→ **Задание A**:
Сколько детей взяла на воспитание супружеская пара из Коннектикута, согласно отрывку?

Читаем Жизнь по-американски полностью

Овальный кабинет был также удобным наблюдательным пунктом, откуда я мог видеть глубоко волнующие меня проявления доброты и щедрости американцев. Это заметно в увеличении числа благотворительных программ по стране и в той действенной помощи, которая оказывается при наводнениях, ураганах или любых других бедствиях: американцы стремятся прийти на помощь другим американцам. Бесчисленное число раз я наблюдал это же явление и в меньших масштабах. Супружеская пара из Коннектикута взяла на воспитание двенадцать отсталых и больных детей из тех, кто часто, к несчастью, становится жертвами убийств. Я позвонил родителям и затем поговорил со всеми детьми, чувствуя при этом, как любовь и радость, царившие в этом доме, согревают меня по телефону, как солнечный луч. Если бы нашлись люди, сомневающиеся в том, что Бог посылает определенную цель каждому из нас, я бы познакомил их с этой семьей.

→ **Задание B**:
Пожалуйста, перепишите строки списка от строки с «You are a computer-use agent. The width» до конца списка, заменив «Export CSV» на «Download CSV». Всё остальное оставьте без изменений.

→ **Исходные данные**:
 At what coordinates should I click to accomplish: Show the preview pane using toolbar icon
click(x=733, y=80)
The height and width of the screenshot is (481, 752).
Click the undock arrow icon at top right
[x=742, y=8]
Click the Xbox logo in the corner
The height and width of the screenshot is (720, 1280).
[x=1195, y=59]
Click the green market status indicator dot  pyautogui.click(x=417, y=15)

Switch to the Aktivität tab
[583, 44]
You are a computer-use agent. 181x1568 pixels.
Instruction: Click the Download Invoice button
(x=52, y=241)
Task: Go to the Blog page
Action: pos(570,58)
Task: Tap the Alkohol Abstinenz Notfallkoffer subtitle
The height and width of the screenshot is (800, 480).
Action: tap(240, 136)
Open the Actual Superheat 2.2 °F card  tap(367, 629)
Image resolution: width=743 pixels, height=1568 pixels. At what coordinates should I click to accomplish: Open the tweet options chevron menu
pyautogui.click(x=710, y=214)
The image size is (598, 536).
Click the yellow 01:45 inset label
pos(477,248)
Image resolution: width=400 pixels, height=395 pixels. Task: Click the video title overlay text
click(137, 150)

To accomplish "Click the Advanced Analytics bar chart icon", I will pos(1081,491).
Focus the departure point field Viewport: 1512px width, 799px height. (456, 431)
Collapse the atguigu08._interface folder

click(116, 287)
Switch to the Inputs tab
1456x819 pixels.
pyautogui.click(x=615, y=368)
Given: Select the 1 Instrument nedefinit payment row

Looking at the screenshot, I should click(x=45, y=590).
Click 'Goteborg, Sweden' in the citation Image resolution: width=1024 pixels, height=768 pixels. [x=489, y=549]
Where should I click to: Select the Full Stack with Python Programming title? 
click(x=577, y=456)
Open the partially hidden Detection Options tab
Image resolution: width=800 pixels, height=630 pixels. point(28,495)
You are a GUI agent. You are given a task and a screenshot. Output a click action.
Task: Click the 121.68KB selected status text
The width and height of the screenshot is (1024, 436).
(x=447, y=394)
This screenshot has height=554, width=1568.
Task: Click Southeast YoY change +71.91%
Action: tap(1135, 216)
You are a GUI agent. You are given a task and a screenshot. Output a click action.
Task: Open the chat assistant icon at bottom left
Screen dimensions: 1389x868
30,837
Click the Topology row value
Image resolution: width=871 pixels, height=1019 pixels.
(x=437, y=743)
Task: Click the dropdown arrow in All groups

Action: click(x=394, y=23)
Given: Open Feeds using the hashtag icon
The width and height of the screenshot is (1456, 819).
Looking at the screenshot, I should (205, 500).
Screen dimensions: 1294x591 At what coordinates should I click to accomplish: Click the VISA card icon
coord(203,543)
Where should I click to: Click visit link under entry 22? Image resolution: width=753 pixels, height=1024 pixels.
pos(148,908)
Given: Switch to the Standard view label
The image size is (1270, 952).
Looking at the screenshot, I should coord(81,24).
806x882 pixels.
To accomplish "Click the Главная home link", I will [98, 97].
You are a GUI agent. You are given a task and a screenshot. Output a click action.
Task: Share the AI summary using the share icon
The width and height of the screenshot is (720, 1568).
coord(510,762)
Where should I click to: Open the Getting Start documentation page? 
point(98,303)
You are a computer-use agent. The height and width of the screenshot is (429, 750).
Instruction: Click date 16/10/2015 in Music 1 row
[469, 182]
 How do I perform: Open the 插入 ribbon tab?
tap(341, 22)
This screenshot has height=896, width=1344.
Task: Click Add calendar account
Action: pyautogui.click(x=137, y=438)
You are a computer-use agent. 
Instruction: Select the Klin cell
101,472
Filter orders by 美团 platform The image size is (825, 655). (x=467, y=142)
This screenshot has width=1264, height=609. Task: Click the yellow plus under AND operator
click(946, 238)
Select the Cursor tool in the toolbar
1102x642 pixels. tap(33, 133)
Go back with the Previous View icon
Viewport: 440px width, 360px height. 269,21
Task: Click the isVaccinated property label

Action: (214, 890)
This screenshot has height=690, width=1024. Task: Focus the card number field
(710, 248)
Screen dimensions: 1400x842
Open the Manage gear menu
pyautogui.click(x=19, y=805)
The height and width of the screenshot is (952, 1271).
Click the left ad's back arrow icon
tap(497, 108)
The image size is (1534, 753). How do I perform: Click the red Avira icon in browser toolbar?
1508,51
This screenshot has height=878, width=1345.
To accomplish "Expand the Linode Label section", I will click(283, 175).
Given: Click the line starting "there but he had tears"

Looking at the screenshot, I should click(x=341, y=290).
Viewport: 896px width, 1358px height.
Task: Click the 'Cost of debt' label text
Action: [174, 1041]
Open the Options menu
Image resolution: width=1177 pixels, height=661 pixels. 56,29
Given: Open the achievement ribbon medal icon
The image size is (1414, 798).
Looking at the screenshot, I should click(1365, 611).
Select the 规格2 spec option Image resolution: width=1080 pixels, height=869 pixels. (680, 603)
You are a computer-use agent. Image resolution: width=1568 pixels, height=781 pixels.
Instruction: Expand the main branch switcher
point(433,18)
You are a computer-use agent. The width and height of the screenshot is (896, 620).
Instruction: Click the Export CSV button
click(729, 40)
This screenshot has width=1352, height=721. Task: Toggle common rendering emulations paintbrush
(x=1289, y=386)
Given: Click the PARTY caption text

→ **Ответ A**:
Двенадцать.

→ **Ответ B**:
You are a computer-use agent. The width and height of the screenshot is (896, 620).
Instruction: Click the Download CSV button
click(729, 40)
This screenshot has width=1352, height=721. Task: Toggle common rendering emulations paintbrush
(x=1289, y=386)
Given: Click the PARTY caption text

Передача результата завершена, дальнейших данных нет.